[Stored records]
● ● ●
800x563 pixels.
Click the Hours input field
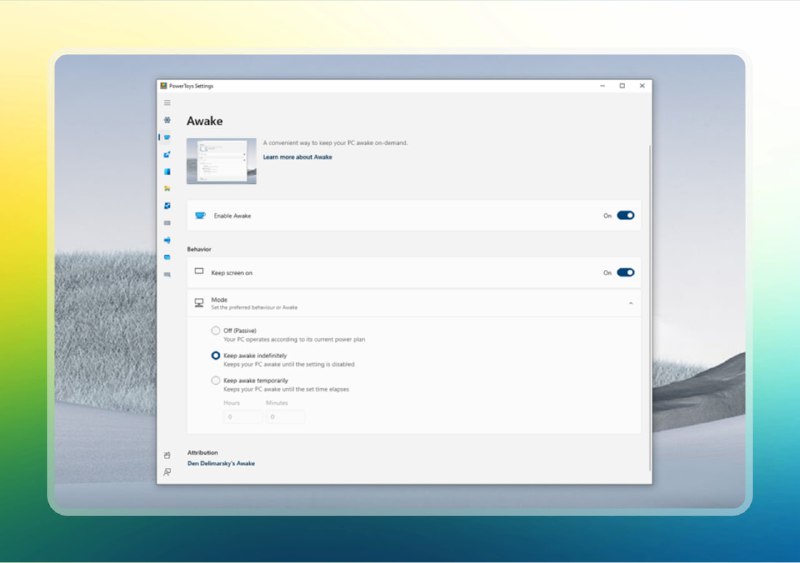pyautogui.click(x=243, y=416)
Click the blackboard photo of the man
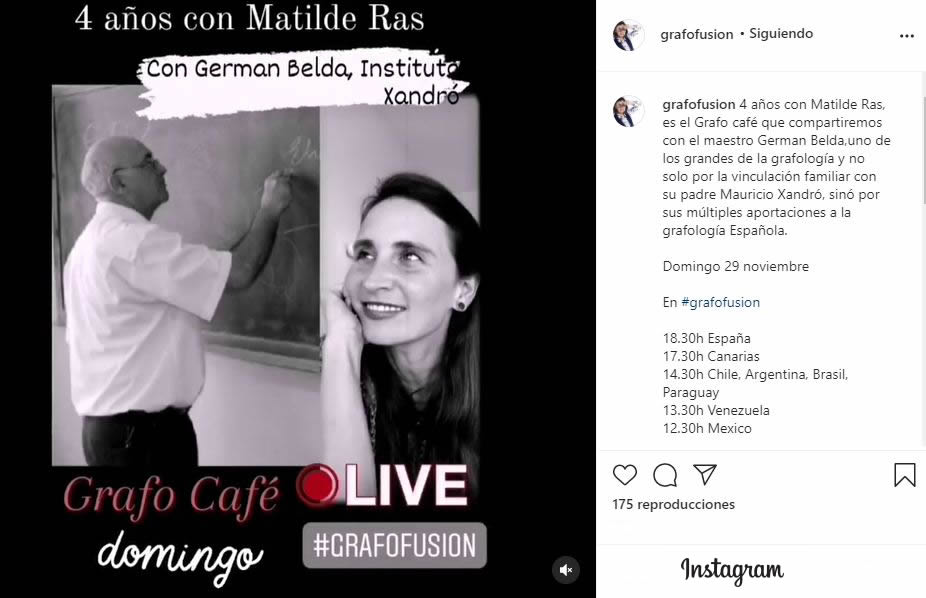 pyautogui.click(x=186, y=276)
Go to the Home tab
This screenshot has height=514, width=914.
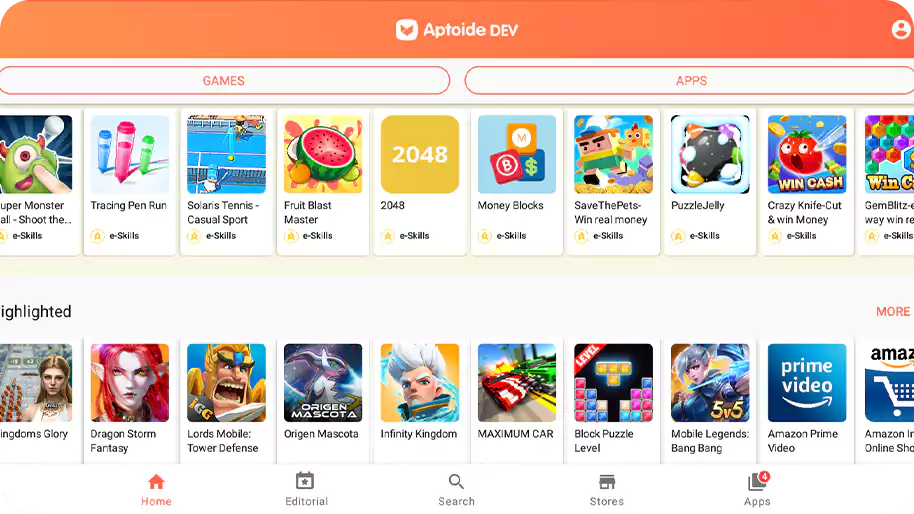(156, 490)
● ● ●
TASK PROMPT:
Exclude all images and restate the records above word for word.

REPLY:
800x563 pixels.
Click the Hours input field
pyautogui.click(x=243, y=416)
Click the blackboard photo of the man
 pyautogui.click(x=186, y=276)
Go to the Home tab
This screenshot has height=514, width=914.
(156, 490)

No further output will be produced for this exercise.